Commence alors une véritable chasse à l’homme. Non seulement le système policier et militaire est déclenché, mais, la population, surtout masculine, se met à la recherche des fuyards.

Quatre sont repris, le cinquième est mort d’épuisement à la vue de son village et le sixième s’est rendu… Il n’en reste qu’un, Georg Heisler.

Le commandant Fahrenberg, qui dirige le camp, fait abattre 7 arbres et dresser 7 croix pour y crucifier les fuyards. En attenant le septième, les survivants y ont droit.

Georg Heisler a réussi, jusqu’à présent, à ne pas se faire reprendre. Présentement, il se cache dans une ferme à Bucheneau qui est fouillée par des SA, dont le propre propriétaire de la ferme. Voici les paroles de sa seconde femme « Ces enfants que j’avais remis debout, en suant sang et eau, ils sont redevenus l’engeance impertinente qui en fait correspond à leur nature première. Albrecht (son mari) est redevenu la vraie brute qu’il était. Hélas ! » Oui, ils sont devenus SA, font partie, pour les enfants, des jeunesses hitlériennes. »

L’organisation de la jeunesse hitlérienne altère le comportement des gamins. « Tous ces garçons et ces filles, là dehors, une fois qu’ils avaient derrière eux la Hitler Jugend, l’organisation des jeunesses hitlériennes, puis le service de travail et l’armée, ils étaient semblables aux enfants de la légende qui, élevés par des bêtes, finissent par déchirer leur propre mère »

Pour certains, porter la chemise brune n’est pas forcément fait de gaieté de cœur mais « Non qu’il fût impossible de vivre sans porter une chemise brune, mais il voulait pouvoir travailler, se marier et hériter en paix, ce qui dans le cas contraire, lui aurait sans aucun doute été rendu impossible. » ou, « Il y a un an et demi, il était entré dans la SA parce que le souvenir de ses cinq années de chômage le terrifiait… Si tu n’adhères pas aujourd’hui, demain tu perds ton boulot lui avait-on dit. »
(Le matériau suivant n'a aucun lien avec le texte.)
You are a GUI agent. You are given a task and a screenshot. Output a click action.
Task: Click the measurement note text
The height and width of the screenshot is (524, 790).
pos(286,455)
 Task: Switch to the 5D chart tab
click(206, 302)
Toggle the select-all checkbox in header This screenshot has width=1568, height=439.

Les parents ne peuvent rien faire, ou n’ose rien faire devant la montée du nazisme, la vie familiale est en jeu. « Il pensait à ses propres fils… Au-dehors, ils enfilaient tous deux les chemises qu’on leur demandait de porter et criaient Heil quand on l’attendait d’eux. Avait-il fait tout ce qui était en son pouvoir pour stimuler leur opposition ? Pas le moins du monde ! Parce que ça aurait signifié la destruction de la famille, la prison, le sacrifice de ses fils. Il aurait été obligé de choisir -c’est là que se creusait un fossé. Pas seulement pour lui, Gültscher, mais pour bien des gens. »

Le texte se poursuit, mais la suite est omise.